Christian fundamentalists argue against abortion on the grounds that fetuses have souls. The argument starts with two premises: that people have souls while animals do not, and that the right to life goes with possession of a soul.
It proceeds by asserting that the developing fetus must acquire its soul at some instant; and because no point after conception is special enough to be that instant, it must happen at conception. (It takes hours for an egg and a sperm to unite, but they could choose some brief part of the process as the crucial "instant".) Therefore, the argument concludes, the fetus has a soul and the same rights as a grown human.
The fetus at any given time either has a soul or it doesn't. There is no intermediate state, no way to change gradually from soul-absent to soul-present, so the change must be instantaneous.
It is normal in quantum mechanics for an object to change gradually from state A to state B, even though there are no intermediate states between A and B.

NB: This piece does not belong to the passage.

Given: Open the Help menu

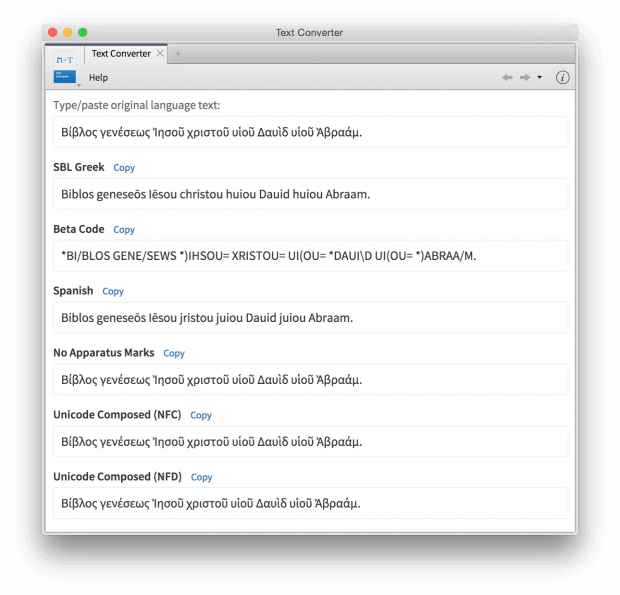Looking at the screenshot, I should (x=98, y=77).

Take for example, an electron's spin can either point up or down (along whichever axis you choose for the measurement); there is no possible intermediate value it can have. Yet in the proper conditions can reliably and gradually convert spin-down electrons into the spin-up state, over a predictable length of time. What changes is the probability you will find State A vs State B moves gradually from 0% to 100%.
So my question is, When does the Fetus Acquire the soul and is it an instantaneous event or a continuous event. Can someone explain this?